Quakers and COP26


A knitted panel with an earth in the centre, circled by a ribbon and tag saying "not for sale". Various images associated with the climate crises border it.
Knitted panel, created by Quakers working with the Loving Earth Project.

Why are the Quakers Interested?

“We do not own the World and its riches are not ours to dispose of at will” (Advices & Queries 42).

Quakers believe that we should look after the world. That we should avoid harming the environment and exploiting or overusing the resources that we are lucky enough to have control over. COP26 provides an opportunity for countries to try to tackle some of the harm that people have caused to the environment.

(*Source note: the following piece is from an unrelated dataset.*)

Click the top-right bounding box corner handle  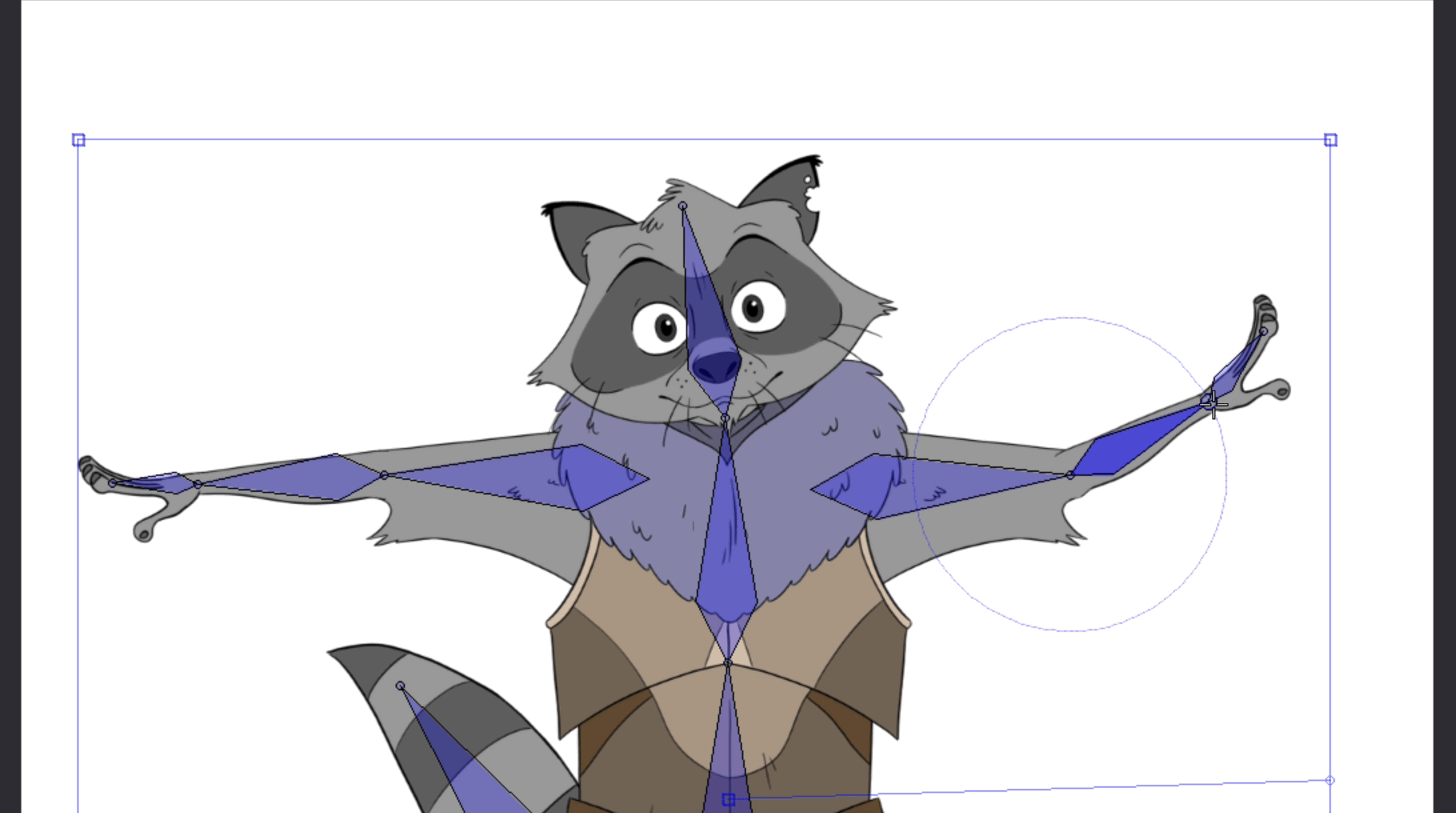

With forest fires, droughts and floods around the world growing in frequency and strength, we find ourselves increasingly surrounded by examples of climate breakdown. People who have benefited the least from the fossil-fuel era are now suffering the most from the impacts of climate breakdown. These are also the same groups of people that have been marginalised throughout history by economic exploitation and racism

We can all make a contribution but without government intervention it will never be enough. While we welcome progress that has been made, including the Climate Change Act 2019, the picture remains challenging, particularly over the next decade.

What do the Quakers want?

Quakers want to focus on justice. They have long understood that this violence against people and planet is driven by an exploitative economic system that puts profit above all else.

We are calling for a fair share of emissions reductions from wealthy, industrialised countries. In particular, we want to see far greater support for communities hit by climate disasters and for a just transition to a fossil-free future for all. Consequently, Quakers in Scotland are calling for:

  • Caution on carbon markets and mechanisms, which push the problem of emissions on to other countries. We’re worried that there will be too much reliance on these by wealthy countries, rather than facing our responsibilities for our fair share of emissions cuts and actions.
  • Funding for loss and damage: Recognising our moral obligations to the global south by:
    - amplifying the voices of those in marginalised countries already affected by climate change, ensuring they have a strong voice at COP26 and beyond.
    - accepting our moral duty to give sanctuary to refugees escaping from countries suffering the effects of climate change.
    Loss and damage is a core part of the Paris Agreement, and back in 2010 at COP16 the COP countries committed to $100bn finance per year by 2020 for developing countries, but this target has not been reached. Discussions on this will be a critical factor at COP26.
  • Nature-based solutions: We support approaches which recognise the deep connection between the Earth and the Spirit and that are truly ‘sustainable’ because they work with the balance of nature. We oppose approaches that position land, water and oceans primarily as assets for human exploitation. Nature (forests, agriculture and ecosystems) can become a climate solution for absorbing carbon and for protecting against climate impacts. COP26 will start to discuss how to integrate NBS into the Paris implementation strategy. Within this we call for:
    - an immediate end to the use of public money to support fossil-fuel projects both in the UK and overseas, and a clear plan for how the UK will rapidly phase out fossil-fuel energy in a just and equitable way.
    - the UK and Scottish governments to invest in a green and just recovery from the Covid-19 pandemic, prioritising measures that will promote equality and wellbeing as well as cutting emissions.

The urgent need to transition to zero carbon presents an opportunity to build a fairer, healthier, more equal society in which everyone can flourish. But this will only happen if policies are designed to achieve it.